#### ACTIONS TO TAKE:
(a) Answer these questions using the passage on Burton and Shepheard's hotel:
(i) In what year was Burton in Egypt on his way to Mecca?
(ii) Where and in what year did Samuel Shepheard die?
(iii) What was the title of Burton's account of his 1877 expedition?
(b) Reproduce, word for word, everything in the passage on Burton and Shepheard's hotel from "Many years later, long" down to "considered a poseur.".

== DOCUMENT EXTRACT

Burton was in Egypt several times, notably in 1853 enroute to Mecca. In Cairo he stayed at Shepheard’s hotel, where he came to know the proprietor, this blog’s old friend Samuel Shepheard. In the introduction to later editions of his Pilgrimage to Al Medina and Mecca, Burton thanked Shepheard for helping raise money for the expedition. He was back at the hotel three years later. Perhaps he was looking for money again because when Shepheard mentioned the visit in a letter, it was with a testy, ‘Captain Burton has just come to bother me about his expedition to the interior of Africa’.

Many years later, long after Samuel Shepheard had exchanged Cairo for the life of a wealthy landowner back in his native England – and had died there in 1866 – Burton was back at his former hotel. It was 1877 and he was off in search of gold and other valuable metals in the Arabian peninsula. In his account of the expedition, The Gold Mines of Midian, he writes, ‘I cannot pass Sam Shepheard’s old home without a few words upon the subject of its first owner, a remarkable man in many points’. He praises Shepheard for his independence of mind and manner, noting that he once threw a prince out of the hotel because he ‘would not behave like a gentleman’. According to his biographer, Sam was also independently minded when it came to Burton, who he considered a poseur.

====
== PROVIDED DATA

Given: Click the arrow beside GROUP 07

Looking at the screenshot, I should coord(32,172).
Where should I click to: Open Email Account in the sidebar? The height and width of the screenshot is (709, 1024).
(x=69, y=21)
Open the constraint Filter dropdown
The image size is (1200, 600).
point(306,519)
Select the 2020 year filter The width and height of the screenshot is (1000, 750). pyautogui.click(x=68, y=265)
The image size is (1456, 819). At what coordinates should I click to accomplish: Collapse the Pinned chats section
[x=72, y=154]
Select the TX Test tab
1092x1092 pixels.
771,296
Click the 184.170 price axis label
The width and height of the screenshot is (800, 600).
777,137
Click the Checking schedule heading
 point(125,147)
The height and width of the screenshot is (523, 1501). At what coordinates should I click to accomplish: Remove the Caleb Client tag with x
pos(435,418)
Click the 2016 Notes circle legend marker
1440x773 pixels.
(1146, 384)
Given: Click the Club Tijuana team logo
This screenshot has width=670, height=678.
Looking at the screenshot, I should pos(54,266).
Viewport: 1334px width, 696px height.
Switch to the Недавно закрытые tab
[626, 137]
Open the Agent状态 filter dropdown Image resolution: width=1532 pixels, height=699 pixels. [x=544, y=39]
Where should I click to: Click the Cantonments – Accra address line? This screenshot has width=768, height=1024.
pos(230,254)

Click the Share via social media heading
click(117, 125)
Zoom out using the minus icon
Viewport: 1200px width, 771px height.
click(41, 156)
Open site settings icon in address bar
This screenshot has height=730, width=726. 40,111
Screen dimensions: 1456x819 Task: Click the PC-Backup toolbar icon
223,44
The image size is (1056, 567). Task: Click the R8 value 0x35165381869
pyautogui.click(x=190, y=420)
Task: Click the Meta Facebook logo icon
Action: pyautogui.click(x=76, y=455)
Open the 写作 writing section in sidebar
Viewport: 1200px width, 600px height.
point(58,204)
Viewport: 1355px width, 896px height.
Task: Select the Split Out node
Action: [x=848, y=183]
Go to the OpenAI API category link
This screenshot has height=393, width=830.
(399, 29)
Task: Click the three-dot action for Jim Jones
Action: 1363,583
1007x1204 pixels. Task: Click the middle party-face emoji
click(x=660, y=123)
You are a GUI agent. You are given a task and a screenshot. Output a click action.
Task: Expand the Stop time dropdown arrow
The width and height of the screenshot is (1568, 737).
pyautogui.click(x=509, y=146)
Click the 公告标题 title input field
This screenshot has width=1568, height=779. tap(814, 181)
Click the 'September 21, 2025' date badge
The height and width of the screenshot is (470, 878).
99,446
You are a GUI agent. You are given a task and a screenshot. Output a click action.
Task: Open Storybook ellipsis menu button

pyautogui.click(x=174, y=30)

====

#### OUTPUTS BY TASK:
(a)
(i) 1853
(ii) In England, in 1866
(iii) The Gold Mines of Midian

(b)
Many years later, long after Samuel Shepheard had exchanged Cairo for the life of a wealthy landowner back in his native England – and had died there in 1866 – Burton was back at his former hotel. It was 1877 and he was off in search of gold and other valuable metals in the Arabian peninsula. In his account of the expedition, The Gold Mines of Midian, he writes, ‘I cannot pass Sam Shepheard’s old home without a few words upon the subject of its first owner, a remarkable man in many points’. He praises Shepheard for his independence of mind and manner, noting that he once threw a prince out of the hotel because he ‘would not behave like a gentleman’. According to his biographer, Sam was also independently minded when it came to Burton, who he considered a poseur.